Prompt - How many lines in these records include the string "marker"? Reply with that number alone.

Records excerpted from a collection -
- Opening Delimiter -

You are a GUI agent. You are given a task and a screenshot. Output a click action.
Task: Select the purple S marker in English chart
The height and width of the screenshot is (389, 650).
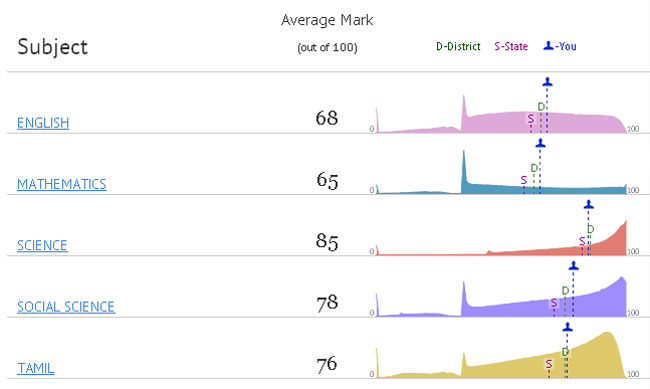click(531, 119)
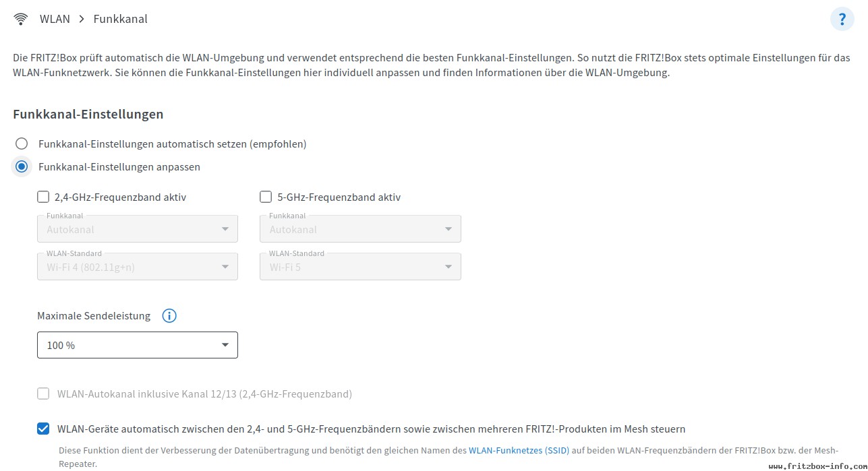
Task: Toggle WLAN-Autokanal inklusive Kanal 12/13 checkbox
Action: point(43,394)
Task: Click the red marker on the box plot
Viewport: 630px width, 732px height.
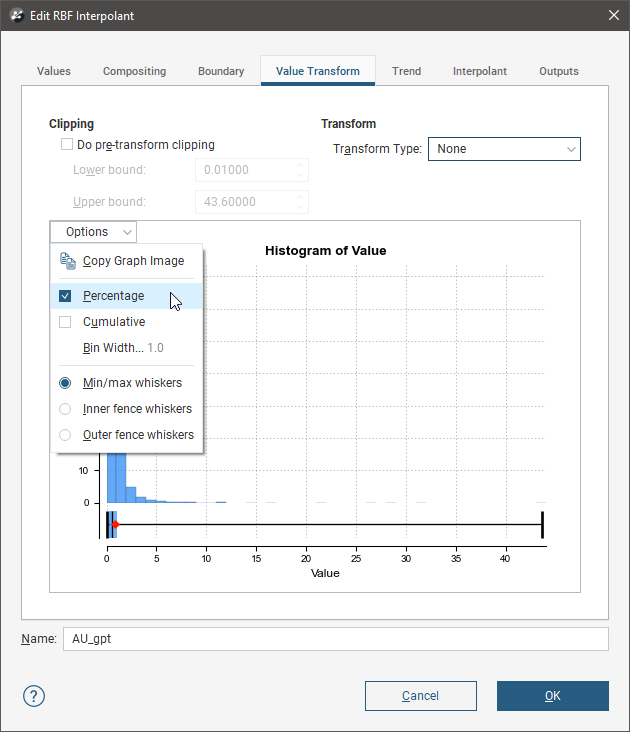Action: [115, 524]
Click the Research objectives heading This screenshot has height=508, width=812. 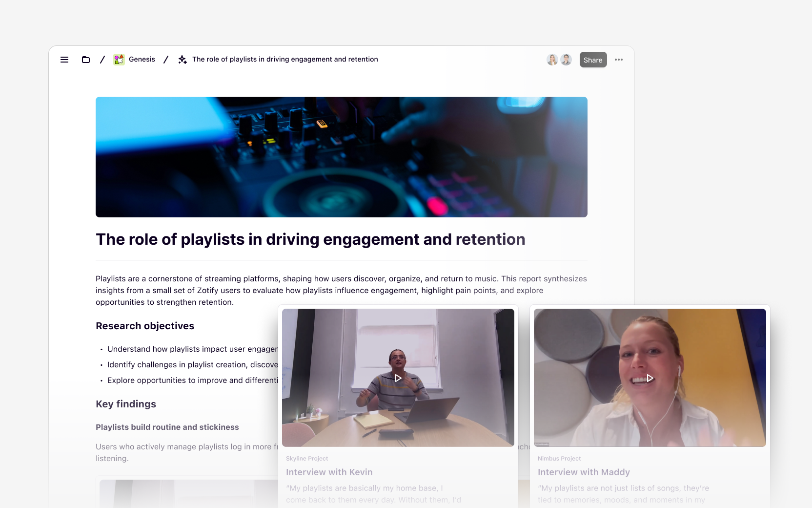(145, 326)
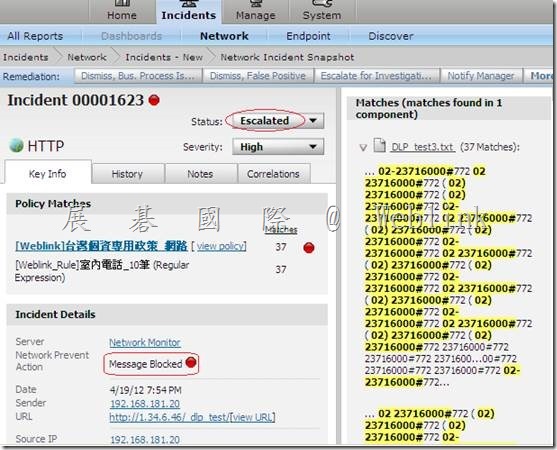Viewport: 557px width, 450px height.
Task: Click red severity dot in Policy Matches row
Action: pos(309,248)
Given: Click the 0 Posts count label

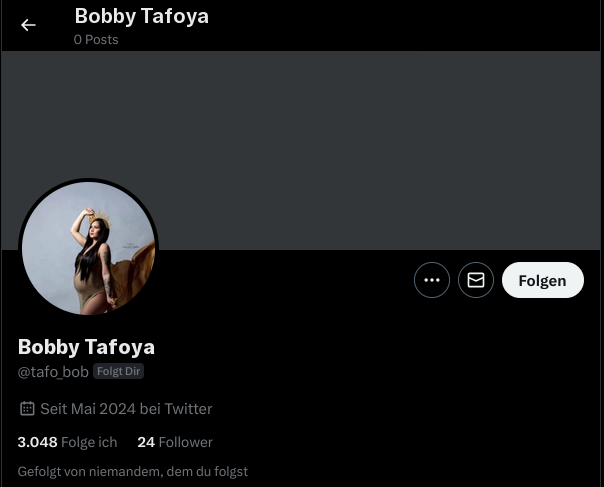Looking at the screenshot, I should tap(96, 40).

- Closing Delimiter -

Output below - 2